- Check your understanding -
a - In the article about Ivy Getty's closet sale, which nonprofit will receive all of the sale's proceeds?
b - Continue the article about Ivy Getty's closet sale from its last sentence.

Start of Text excerpt

“I’m A Little Bit Of A Hoarder”: Inside Ivy Getty’s Bohemian-Meets-Uptown Girl Closet Sale

“I have a shopping problem for sure,” Ivy Getty says from her New York City apartment, as her two rescue chihuahuas Martini and Blue Naomi climb onto her lap. “There could be worse problems! But it’s a thing. My grandma tried to make me go to Shopaholics Anonymous.”

Getty never did. And—with all respect to her grandmother, fashion icon Anne Getty—we’re all the better for it: This weekend, the heiress will hold a closet sale at Allison’s Archive, a vintage clothing showroom run by Allison Dickerman. Prices range from under $10 dollars for a pair of fuzzy Rihanna x Fenty Puma slippers to $650 for evening gowns.

All proceeds will go to Remake, a nonprofit that addresses exploited female workers in the fast fashion industry. She hopes to piggy back off of Chloe Sevigny, who held a similar event that went viral last year, and make eco-and-price friendly closet sales a thing: “I love the idea of popularizing vintage and buying used pieces or pieces secondhand.”

End of Text excerpt
Start of Supplied material

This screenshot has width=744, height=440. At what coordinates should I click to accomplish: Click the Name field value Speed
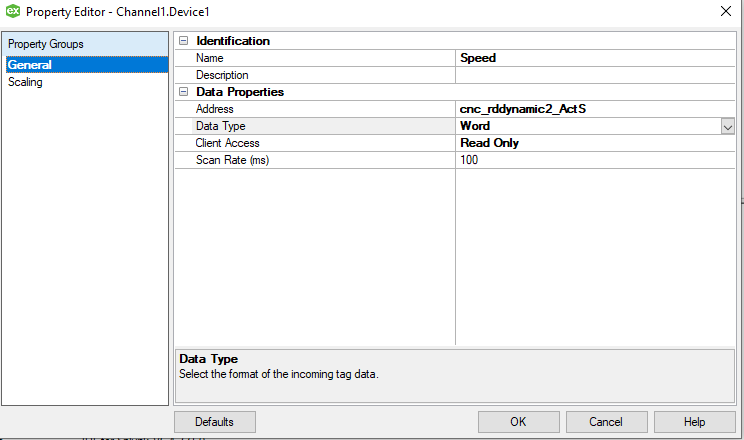tap(595, 58)
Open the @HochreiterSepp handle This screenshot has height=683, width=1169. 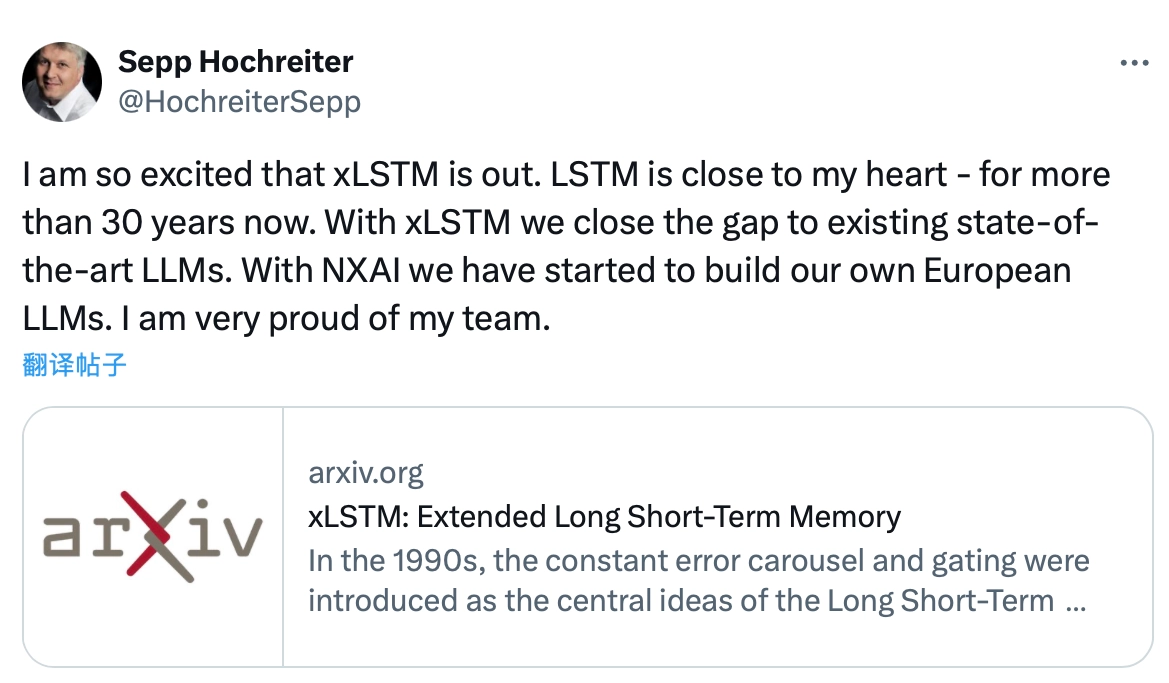(239, 101)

End of Supplied material

- Written responses -
a - Remake, a nonprofit that addresses exploited female workers in the fast fashion industry.

b -
There will be John Galliano, who designed Getty’s wedding dress. There will be Giambattista Valli, whose couture shows Getty is a front-row fixture at. There will be buckets filled with Bottega Veneta high heels. (Getty’s finally accepted she’s a kitten heel person.) And there will be plenty of Blumarine—the designer that best literally and figuratively fits Getty’s bohemian-meets-Uptown Girl personality. (Fun fact: She actually owns the original sparkly dress worn by Brittany Murphy’s Molly Gun in the film. She’s keeping that one though.) In fact, a piece from the famed early aughts designer is Dickerman’s personal favorite. “We discovered that Ivy has shoes to match a Spring 2000 Blumarine skirt we have at the showroom.”

A spring 2000 Blumarine dress with matching heels at Ivy Getty’s closet sale at Allison’s Archive.

There’s also just tons and tons of traditional vintage, including pieces from Emilio Pucci. Getty’s an avid collector with a bad—or good, depending on how you look at it—habit for buying rare items even if they won’t fit her. “I have a lot of things that are just not my size, or that I bought because I can appreciate what their value is,” she says. “ I think that I’m not going to see it available again—but I end up not wearing it. ”

“I just want them to have a life,” she adds.

Getty says the sale was fate and that she’s been thinking about it for a while. So once her closets were overflowing, she knew it was time. She also wanted to make room for the vintage collection left to her by her late father John, who passed away in 2020. But after her recent divorce, she began focusing intensely on her own health: eating healthy, seeing a healer, meditating, and so on. (But not working out. “I don’t work out,” she says, laughing.) The one day she checked her Instagrams and Dickerman was in her D.M.s: would she ever want to do a sale?

“I don’t know what in the spirituality is happening to me right now,” she says. “ I was like, oh my god, spring cleaning, that’s such a term. What are the odds that this happened in the spring?” She says. “It just feels lucky. This was great timing.”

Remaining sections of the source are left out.